Finding our way to The Way one situation at a time. I don't know how great it will be, but I expect it will be interesting, and I look forward to it going on past all reason because wonder is just that way. Are you coming or not?
"I don't think that's going anywhere," could be said about everything. Along with it's corollary, "Where do you think you're going?" And, "What do you think you're doing?"
These are all statements that could be at the heart of Zen.
Along with the following:
"Those who say, don't know. Those who know, don't say."
"The Tao that can be told/explained/said is not the eternal Tao."

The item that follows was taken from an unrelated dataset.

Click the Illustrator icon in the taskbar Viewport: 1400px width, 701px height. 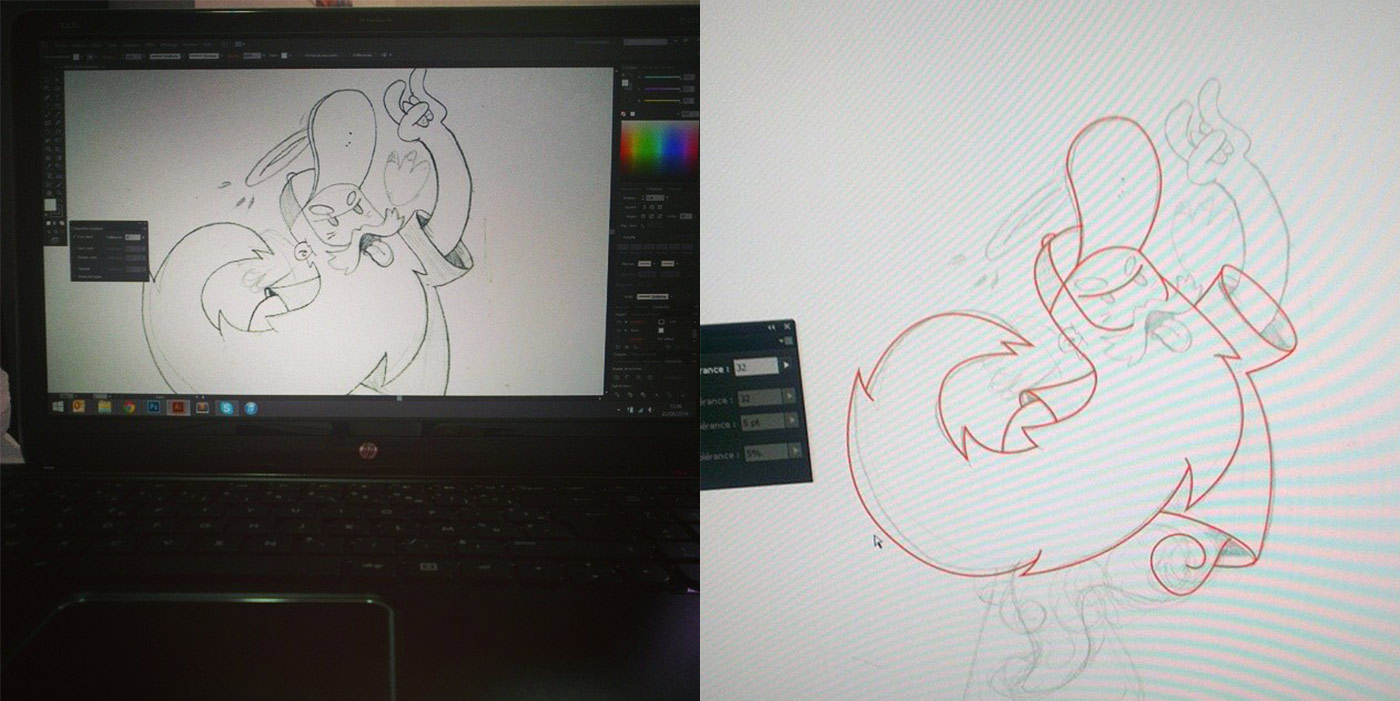(x=178, y=407)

A Zen master and a novice were walking across a bridge when the novice asked, "What is Zen?" Whereupon the master picked him up and threw him into the river below, saying, "That is water! swim in it, bathe in it, drink it, or drown-- but do not talk about it! To talk about water is to not know water!"
Those of us who know what we are doing, know that we don't know what we are doing, and sit in the emptiness, stillness, silence, waiting for the mud to settle and the water to clear, so that our intrinsic intuition might guide us into doing what needs to be done, where, when and how, and then we drop back into the emptiness, etc. for another round, and so on, for as long as life shall last.
I'm retired, and still finding my way--but now, I don't have to pretend that I know what I'm doing.
I retired after 40.5 years as a minister in the Presbyterian Church USA, serving churches in Louisiana, Mississippi and North Carolina. I graduated from Austin Presbyterian Theological Seminary, in Austin, Texas, and Northwestern State University in Natchitoches, Louisiana. My wife, Judy, and I have three daughters, five granddaughters, one great granddaughter, and a great grandson on the way, within about ten minutes from where we live--and are enjoying our retirement as much as we have ever enjoyed anything.